ブラックエンブレムはフラワーCで重賞初制覇。葉牡丹賞では皐月賞で人気確実のマイネルチャールズに僅差で続く3着と牡馬トップクラスと好勝負した経験もある。前走は最後に詰め寄られたのが不満だが、近年相性の良いステップであり警戒必要。

エフティマイアは成長力に欠いている模様で早くも過去の馬になりつつある。ここ2走の内容はそれほど悪くないが、良いわけでもない。

リトルアマポーラは3戦目の京成杯でマイネルチャールズと僅差の競馬。前走のクイーンCは横綱相撲で重賞初制覇。

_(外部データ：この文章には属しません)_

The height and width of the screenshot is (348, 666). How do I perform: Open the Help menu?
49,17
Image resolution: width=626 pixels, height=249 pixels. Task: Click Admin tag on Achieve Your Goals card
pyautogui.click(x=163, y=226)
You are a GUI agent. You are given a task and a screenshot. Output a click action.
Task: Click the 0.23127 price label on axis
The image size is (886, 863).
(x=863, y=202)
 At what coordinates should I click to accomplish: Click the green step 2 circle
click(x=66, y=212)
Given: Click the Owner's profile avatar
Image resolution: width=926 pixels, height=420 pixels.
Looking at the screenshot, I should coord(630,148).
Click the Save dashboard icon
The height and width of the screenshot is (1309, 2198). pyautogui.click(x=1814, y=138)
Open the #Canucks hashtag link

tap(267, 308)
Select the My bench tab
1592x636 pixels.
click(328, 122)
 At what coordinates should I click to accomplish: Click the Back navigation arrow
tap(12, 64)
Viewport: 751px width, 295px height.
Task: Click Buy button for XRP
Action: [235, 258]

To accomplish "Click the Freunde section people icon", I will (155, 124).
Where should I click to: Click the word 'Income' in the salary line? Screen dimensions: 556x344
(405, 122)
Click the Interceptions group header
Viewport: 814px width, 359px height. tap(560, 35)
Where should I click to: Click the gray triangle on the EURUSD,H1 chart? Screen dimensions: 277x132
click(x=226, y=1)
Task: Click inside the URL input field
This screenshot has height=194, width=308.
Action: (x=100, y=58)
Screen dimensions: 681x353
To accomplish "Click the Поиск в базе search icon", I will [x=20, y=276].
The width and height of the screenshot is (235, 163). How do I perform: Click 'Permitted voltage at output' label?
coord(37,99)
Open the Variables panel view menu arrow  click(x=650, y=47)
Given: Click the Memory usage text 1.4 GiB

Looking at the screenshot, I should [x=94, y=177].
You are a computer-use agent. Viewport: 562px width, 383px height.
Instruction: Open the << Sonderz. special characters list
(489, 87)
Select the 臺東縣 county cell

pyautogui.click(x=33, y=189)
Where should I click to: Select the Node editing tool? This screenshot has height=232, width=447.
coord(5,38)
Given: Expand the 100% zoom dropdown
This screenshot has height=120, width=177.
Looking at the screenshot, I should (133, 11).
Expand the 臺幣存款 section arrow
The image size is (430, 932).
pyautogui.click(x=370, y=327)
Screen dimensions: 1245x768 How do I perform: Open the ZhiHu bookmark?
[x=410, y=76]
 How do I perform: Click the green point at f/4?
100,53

本番と微妙に間隔が空くため、あまり直結しないステップだが、今年の混戦ムードなら上位評価できるか。

ルルパンブルーはファルコンS3着。ベストは1,200であることは間違いなく、距離が延びるのは厳しそうだ。

ハートオブクィーンは中央入り後全て2桁着順で完全に過去の馬。もうしばらく2桁着順が続くだろう。

エイムアットビップはフィリーズレビュー1番人気10着。上位が後方から脚を伸ばした馬ばかりで占められたレースだったが、その中に加わることなく敗退した。巻き返し警戒と言いたいところだが、フィリーズレビュー大敗からの巻き返しは?

マダムルコントはこれが中央入り初戦。1番人気に支持された浦和桜花賞は8着に大敗。南関クラシック路線でならこの後のプリンセス賞で狙ってみたくなる負け方だったが、JRAの芝のG1では追走一杯が必至。厳しいだろう。

エーソングフォーはフィリーズレビュー14着大敗。一連のトライアルでこうも簡単に崩れてしまうようではクラシックを勝つのは無理。出世レースの紅梅S勝ち馬だが。

デヴェロッペはアネモネS10着大敗。外枠からハナを切れずにあっさりと土俵を割った。前々走、リトルアマポーラから0.3秒差もこの辺が一杯の感。

ポルトフィーノはアーリントンC1番人気8着。控える競馬を試みたがまるで伸び切れずだった。現状ではハナを切った方が良さそうだが、巻き返しなるかどうか。クロフネ産駒だけに底力の有無は気になるところ。